La escalada del conflicto entre Irán, Israel y Estados Unidos volvió a golpear este martes 3 de marzo a los mercados internacionales y arrastró con fuerza a los activos argentinos. El riesgo país se disparó hasta rozar los 600 puntos básicos, mientras que los ADRs argentinos en Wall Street registraron caídas de hasta 9% en una rueda marcada por la extrema volatilidad.
El shock externo se combinó con una toma de ganancias local y profundizó la corrección que ya venía mostrando la plaza porteña.
Riesgo país al borde de los 600 puntos
En las primeras operaciones del día, el riesgo país argentino avanzó con fuerza y quedó a apenas 2 puntos básicos de las 600 unidades, su nivel más alto desde el 12 de diciembre.
Este salto refleja el aumento de la percepción de riesgo sobre la deuda soberana argentina en un contexto global adverso, dominado por la suba del petróleo y la búsqueda de activos de refugio.
Los bonos soberanos en dólares —Bonares y Globales— mostraron caídas promedio del 2%, mientras que algunos títulos en pesos operaron con comportamiento mixto.
Acciones argentinas y ADRs en rojo
El índice S&P Merval cayó 0,8% en pesos y acumuló su quinta baja consecutiva, regresando a niveles no vistos desde fines de octubre, tras las elecciones legislativas.
En Nueva York, los ADRs argentinos sufrieron fuertes pérdidas:
Grupo Supervielle: -9,5%
BBVA Argentina: -7,5%
IRSA: -7,2%
El castigo se concentró especialmente en el sector financiero, más sensible a los movimientos de tasas y al aumento del riesgo sistémico.
En paralelo, los principales índices de Wall Street retrocedieron hasta 2%, reflejando una venta masiva global de activos de riesgo.
Petróleo arriba de u$s80 y tensión en el estrecho de Ormuz
El precio del crudo subió cerca de 8% y el Brent del Mar del Norte se ubicó en torno a los u$s84 por barril, su valor más alto desde julio de 2024.
El foco de tensión está en el estratégico estrecho de Ormuz, por donde circula aproximadamente el 20% del suministro mundial de petróleo. El mercado teme interrupciones en el tránsito marítimo que afecten el flujo global de energía.

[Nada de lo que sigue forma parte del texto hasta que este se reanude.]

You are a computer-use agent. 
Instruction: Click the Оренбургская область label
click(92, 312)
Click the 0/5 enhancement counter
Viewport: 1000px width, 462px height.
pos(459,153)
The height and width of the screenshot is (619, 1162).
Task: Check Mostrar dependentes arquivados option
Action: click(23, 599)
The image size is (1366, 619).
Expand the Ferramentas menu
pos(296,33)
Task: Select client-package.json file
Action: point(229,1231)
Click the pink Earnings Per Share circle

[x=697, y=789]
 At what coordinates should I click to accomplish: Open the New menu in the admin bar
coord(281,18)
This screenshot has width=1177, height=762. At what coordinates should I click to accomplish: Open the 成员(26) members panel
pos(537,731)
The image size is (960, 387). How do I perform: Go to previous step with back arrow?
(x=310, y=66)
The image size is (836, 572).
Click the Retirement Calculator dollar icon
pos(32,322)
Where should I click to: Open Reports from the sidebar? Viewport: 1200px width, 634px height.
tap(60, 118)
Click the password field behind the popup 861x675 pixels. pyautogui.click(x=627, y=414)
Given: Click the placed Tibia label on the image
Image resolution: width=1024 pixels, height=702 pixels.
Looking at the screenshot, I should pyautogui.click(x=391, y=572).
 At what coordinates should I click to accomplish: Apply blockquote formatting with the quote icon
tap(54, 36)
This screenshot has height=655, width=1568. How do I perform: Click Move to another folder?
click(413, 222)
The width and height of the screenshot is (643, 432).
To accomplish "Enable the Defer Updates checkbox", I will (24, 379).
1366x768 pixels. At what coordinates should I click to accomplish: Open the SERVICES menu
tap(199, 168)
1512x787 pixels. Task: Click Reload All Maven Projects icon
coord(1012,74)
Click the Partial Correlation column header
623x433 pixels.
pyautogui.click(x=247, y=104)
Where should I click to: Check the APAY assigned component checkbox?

Los analistas manejan tres escenarios:
U$S80 por barril: conflicto acotado
U$S90: escalada regional más prolongada
U$S100 o más: shock energético con impacto inflacionario global
Por ahora, el precio refleja una prima de riesgo geopolítica, pero no interrupciones concretas en el suministro.
Caídas en Asia y Europa
La tensión también se sintió en los principales mercados internacionales:
Kospi: -7,24%
Nikkei 225: -3,06%
Hang Seng: -1,23%
En Europa, las principales bolsas retrocedieron más de 2%, reflejando un claro movimiento global de aversión al riesgo.
Impacto en inflación y tasas de la Fed
Un petróleo más caro presiona la inflación mundial y puede alterar los planes de la Reserva Federal de Estados Unidos.
Si la suba energética se traslada a los precios al consumidor, la Fed podría postergar recortes de tasas previstos para este año. Un escenario de tasas altas por más tiempo fortalece al dólar y complica a los mercados emergentes, incluida Argentina.
Qué significa esto para la Argentina
El impacto local es doble:
Lado positivo
Un petróleo alto mejora las perspectivas de exportación energética, especialmente desde Vaca Muerta.
Mayor ingreso potencial de divisas en el mediano plazo.
Lado negativo
Mayor volatilidad financiera.
Suba del riesgo país.
Dificultades en el acceso al financiamiento.
Presión cambiaria e inflacionaria indirecta.
El ministro de Economía, Luis Caputo, calificó el escenario como un shock externo cuyo impacto temporal es incierto, aunque reconoció que ya se refleja en los precios de mercado.